Indian steel imports will remain elevated at 6 million mt in fiscal 2023-24, according to a report of rating agency Crisil on Thursday, December 21.
The report said that high imports were a fallout of slowdown in global steel industry and strong demand in India supported by government spending on infrastructure and construction.
Global steel demand, which has been subdued since the onset of the Russia-Ukraine conflict, is expected to grow 1.6 percent in 2023, after a sharp decline of 3.3 percent in 2022 but demand remains sub-optimal across economies, the report said.
The tepid growth rate globally is at a time when demand growth in India remains at a buoyant 13 percent with the steel sector poised to clock double digit growth for the third consecutive year, the report said.
Meanwhile, demand in China, which is the world’s largest producer of the commodity, has started reviving after a three-year slump.
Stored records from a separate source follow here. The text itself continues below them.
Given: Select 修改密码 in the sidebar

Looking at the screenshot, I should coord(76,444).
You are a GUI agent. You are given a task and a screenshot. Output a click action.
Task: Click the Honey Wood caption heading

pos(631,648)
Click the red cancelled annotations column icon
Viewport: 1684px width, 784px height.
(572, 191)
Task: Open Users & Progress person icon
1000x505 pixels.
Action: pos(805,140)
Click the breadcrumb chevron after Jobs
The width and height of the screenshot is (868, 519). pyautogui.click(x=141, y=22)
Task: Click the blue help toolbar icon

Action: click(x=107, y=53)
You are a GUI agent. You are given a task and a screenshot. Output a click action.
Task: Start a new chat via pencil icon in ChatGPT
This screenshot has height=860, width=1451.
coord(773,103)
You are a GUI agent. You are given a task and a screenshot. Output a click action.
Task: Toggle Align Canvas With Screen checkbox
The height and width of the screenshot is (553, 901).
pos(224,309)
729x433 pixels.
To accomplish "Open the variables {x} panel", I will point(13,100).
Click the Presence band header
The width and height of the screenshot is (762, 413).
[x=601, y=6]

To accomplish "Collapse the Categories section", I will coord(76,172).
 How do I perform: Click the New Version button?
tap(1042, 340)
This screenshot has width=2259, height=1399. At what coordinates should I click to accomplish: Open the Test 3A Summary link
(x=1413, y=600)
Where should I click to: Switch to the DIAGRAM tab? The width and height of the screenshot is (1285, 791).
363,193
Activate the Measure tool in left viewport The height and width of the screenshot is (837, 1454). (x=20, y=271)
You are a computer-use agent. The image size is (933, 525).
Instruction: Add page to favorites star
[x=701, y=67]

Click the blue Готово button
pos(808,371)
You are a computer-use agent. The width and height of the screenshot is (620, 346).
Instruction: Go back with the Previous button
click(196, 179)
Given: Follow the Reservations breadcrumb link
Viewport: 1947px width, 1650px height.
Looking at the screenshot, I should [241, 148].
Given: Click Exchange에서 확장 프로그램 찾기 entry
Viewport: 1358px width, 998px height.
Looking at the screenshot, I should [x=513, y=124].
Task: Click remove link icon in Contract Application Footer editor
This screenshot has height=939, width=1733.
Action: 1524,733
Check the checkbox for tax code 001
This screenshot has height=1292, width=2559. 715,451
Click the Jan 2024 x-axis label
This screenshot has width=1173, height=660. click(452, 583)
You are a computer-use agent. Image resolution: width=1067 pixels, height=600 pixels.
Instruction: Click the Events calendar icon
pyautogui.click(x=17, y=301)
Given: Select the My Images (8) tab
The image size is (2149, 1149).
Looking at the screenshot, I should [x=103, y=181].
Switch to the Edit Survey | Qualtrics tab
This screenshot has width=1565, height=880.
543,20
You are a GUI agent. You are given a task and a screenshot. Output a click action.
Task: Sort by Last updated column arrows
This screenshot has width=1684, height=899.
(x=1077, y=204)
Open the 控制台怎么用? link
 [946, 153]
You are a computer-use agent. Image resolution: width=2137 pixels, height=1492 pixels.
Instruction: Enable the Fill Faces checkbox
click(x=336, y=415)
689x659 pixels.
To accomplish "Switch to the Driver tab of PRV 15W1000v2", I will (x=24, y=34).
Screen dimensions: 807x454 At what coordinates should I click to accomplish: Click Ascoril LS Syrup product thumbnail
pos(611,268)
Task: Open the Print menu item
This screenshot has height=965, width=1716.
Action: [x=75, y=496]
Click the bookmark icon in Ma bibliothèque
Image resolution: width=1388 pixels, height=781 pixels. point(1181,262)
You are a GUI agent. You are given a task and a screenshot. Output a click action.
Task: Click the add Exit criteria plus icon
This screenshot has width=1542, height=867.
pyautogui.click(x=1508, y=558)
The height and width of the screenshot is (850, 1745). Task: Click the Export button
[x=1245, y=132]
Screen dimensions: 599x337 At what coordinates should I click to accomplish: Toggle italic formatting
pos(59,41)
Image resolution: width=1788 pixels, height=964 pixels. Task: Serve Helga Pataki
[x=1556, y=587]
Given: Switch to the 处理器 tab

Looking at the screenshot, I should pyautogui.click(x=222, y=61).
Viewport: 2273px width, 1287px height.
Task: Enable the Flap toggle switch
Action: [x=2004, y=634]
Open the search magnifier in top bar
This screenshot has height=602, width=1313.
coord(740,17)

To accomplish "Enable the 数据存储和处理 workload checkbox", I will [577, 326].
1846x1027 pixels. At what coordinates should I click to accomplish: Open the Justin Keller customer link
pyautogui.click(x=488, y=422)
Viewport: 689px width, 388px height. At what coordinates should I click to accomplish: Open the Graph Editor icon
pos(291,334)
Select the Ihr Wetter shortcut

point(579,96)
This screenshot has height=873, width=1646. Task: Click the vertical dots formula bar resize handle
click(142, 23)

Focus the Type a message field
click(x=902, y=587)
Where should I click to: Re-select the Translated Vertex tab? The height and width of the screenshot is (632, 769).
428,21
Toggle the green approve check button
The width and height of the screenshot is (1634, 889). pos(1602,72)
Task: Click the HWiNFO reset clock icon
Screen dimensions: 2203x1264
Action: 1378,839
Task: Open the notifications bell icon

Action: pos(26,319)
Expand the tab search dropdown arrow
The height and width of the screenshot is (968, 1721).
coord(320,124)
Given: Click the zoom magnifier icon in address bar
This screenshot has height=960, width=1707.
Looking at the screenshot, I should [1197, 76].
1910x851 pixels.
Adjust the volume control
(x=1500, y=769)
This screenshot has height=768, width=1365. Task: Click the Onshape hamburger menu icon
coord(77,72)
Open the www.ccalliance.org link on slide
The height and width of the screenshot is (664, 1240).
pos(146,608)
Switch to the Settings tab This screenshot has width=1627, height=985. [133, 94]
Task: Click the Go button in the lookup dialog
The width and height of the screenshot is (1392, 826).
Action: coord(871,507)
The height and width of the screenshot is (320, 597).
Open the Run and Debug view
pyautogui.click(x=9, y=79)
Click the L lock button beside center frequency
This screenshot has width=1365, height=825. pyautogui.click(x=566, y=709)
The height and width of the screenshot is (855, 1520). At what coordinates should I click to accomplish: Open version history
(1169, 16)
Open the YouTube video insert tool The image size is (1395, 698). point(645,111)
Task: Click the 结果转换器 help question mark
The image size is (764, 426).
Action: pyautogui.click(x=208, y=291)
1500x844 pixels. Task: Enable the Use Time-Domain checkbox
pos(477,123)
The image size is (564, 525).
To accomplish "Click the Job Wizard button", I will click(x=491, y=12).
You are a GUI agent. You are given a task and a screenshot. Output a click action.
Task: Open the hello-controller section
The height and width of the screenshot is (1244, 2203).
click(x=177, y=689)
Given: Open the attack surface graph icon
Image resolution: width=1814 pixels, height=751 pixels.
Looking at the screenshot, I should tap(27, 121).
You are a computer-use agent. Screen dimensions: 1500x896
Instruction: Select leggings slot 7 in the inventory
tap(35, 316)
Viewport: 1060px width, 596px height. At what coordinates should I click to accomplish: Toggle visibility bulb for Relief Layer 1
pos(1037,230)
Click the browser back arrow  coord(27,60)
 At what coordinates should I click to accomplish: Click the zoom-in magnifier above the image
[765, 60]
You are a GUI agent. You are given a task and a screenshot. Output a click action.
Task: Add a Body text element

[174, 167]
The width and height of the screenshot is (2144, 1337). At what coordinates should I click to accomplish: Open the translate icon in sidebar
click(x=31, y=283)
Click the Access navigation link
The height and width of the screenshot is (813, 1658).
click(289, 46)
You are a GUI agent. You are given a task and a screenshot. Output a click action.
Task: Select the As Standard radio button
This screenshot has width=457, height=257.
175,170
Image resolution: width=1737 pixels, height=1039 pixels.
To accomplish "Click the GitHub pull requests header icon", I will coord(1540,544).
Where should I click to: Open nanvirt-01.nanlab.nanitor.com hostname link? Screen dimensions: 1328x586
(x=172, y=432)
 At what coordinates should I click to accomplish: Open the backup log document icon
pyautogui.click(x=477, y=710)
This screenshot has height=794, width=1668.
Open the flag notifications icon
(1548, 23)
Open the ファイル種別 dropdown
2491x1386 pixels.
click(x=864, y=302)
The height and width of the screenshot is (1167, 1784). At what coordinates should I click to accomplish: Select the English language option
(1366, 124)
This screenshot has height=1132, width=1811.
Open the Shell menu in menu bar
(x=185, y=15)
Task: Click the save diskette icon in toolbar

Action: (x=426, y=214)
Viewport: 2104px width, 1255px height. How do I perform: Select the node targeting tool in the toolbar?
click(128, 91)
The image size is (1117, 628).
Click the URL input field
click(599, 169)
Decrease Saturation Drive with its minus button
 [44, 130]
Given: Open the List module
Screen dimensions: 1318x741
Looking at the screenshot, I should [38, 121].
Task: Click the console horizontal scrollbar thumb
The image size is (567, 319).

However, oversupply has led to subdued prices. Over the past few months, Chinese mills have been facing margin pressure, mainly due to high raw-material prices and a depreciating yuan.
Chinese mills have started pushing volumes into the global markets at highly competitive prices. Between January and November this year, exports from China have increased 35.6 percent to 82.7 million mt and in fact, Chinese exports to India have also surged, Crisil said.
However strong growth momentum has supported steel prices in India, and import volumes have increased significantly, driven by better realisation opportunities, the report said. As of November, this fiscal, India had imported 4.26 million mt of finished steel, up 13.4 percent on-year even as its exports declined 6.2 percent to 4.03 million mt, making the country a net importer of finished steel.